Souza told me that you could track some interesting trends in the 21st century kitchen in the submissions to Quick Tips. For years, tipsters have been suggesting ways to conserve materials like aluminum foil and plastic wrap, and storage solutions for kitchens with too much equipment and too few cabinets—in other words, the kinds of tips that are relevant for an affluent American kitchen culture where there’s too much of everything and waste is always a temptation. But there are also less socially determined patterns. “For a while, a few years ago, there was a trend where people suggested ways to use power tools in the kitchen,” he added—a fascinating moment of crossover between separate DIY realms, like Food Network meets Property Brothers.

The Discoveries tipsters would recognize that impulse. ODB, who wrote in to Discoveries from Iowa, described using an ax to open a Hubbard squash and “generally winding up with at least one disabled member.” She had a better idea, suggesting that people wash their squashes after breakfast and put them into the “range oven” or a wood-fired stove. By dinnertime, you could open the squash with “any common knife,” then add a “little cream and seasoning.” This way, she wrote, “all its sweet juices have been retained and so has my temper!”

One thing Discoveries gives you that Quick Tips—which are confined within the physical world of the piece of equipment and the food—doesn’t is a sense of the social worlds that evolve around food. Mrs. FCM, from New York, described an arrangement she made with a neighboring homemaker. Farmers help one another in busy times; just as their husbands did, she and this wife arranged to help one another by trading vacuuming, doing canning together, taking turns baking and ironing during the summer. “We get a great deal of enjoyment from our cooperation, and I advise any neighbors who are really neighborly to try it,” Mrs. FCM concluded. There are dozens such examples in between the practical advice.

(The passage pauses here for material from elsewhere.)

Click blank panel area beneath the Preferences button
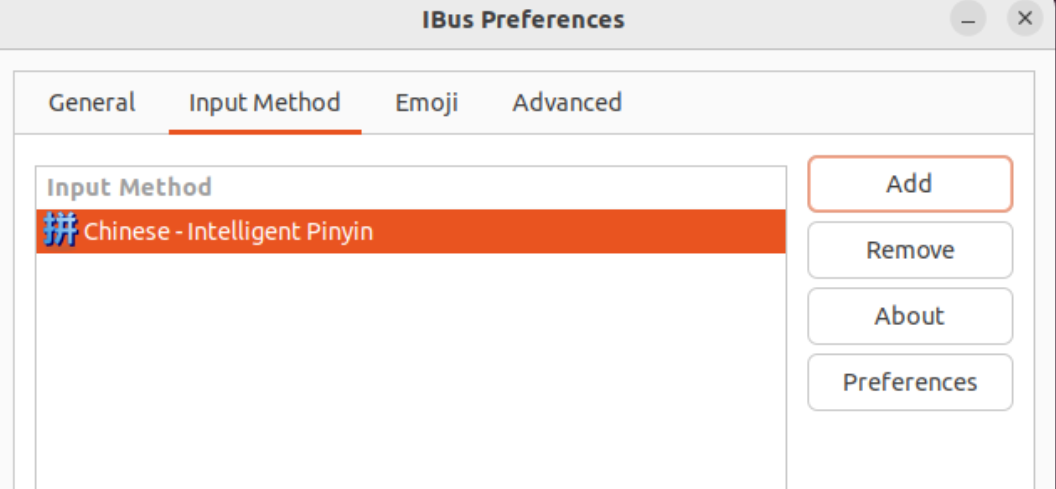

But that practical advice is king. “Pouring melted butter, warm oil, sauce, or almost any liquid from a pan often creates a drip down the outside of the pan,” reads a Quick Tip from Cook’s Illustrated, May/June 2002. This is a common problem: It happened to me recently making graham cracker pie crust. But I am saved: “Kimiko Bush of Turbotville, Pa., has figured out how to prevent the drip with a simple flick of her wrist. Instead of immediately turning the pan right side up after pouring out the contents, she continues to turn the pan in the direction of the pour, through one full rotation, until it eventually ends right-side up. This forces the liquid to run back into the pan instead of down its side.” (Kimiko Bush, you could totally make that into a TikTok.)

I suppose, looked at from one angle, it’s sad to get this kind of knowledge from strangers and not family. This pan flip is the kind of thing you should learn from sitting in a kitchen with a person, watching them do the same thing over and over again. And I did learn some things that way, from my mother and father, just as my daughter has learned from me how to stabilize a carrot for peeling by jamming your non-peeling hand’s thumbnail into it. (Keep your thumbnails long, people.) But reading Discoveries and Quick Tips, I feel oddly optimistic about the home-kitchen world we’ve created, even if it’s sometimes less intimate than it once was.
People’s brains are out there working on the world, and we’re all better for it.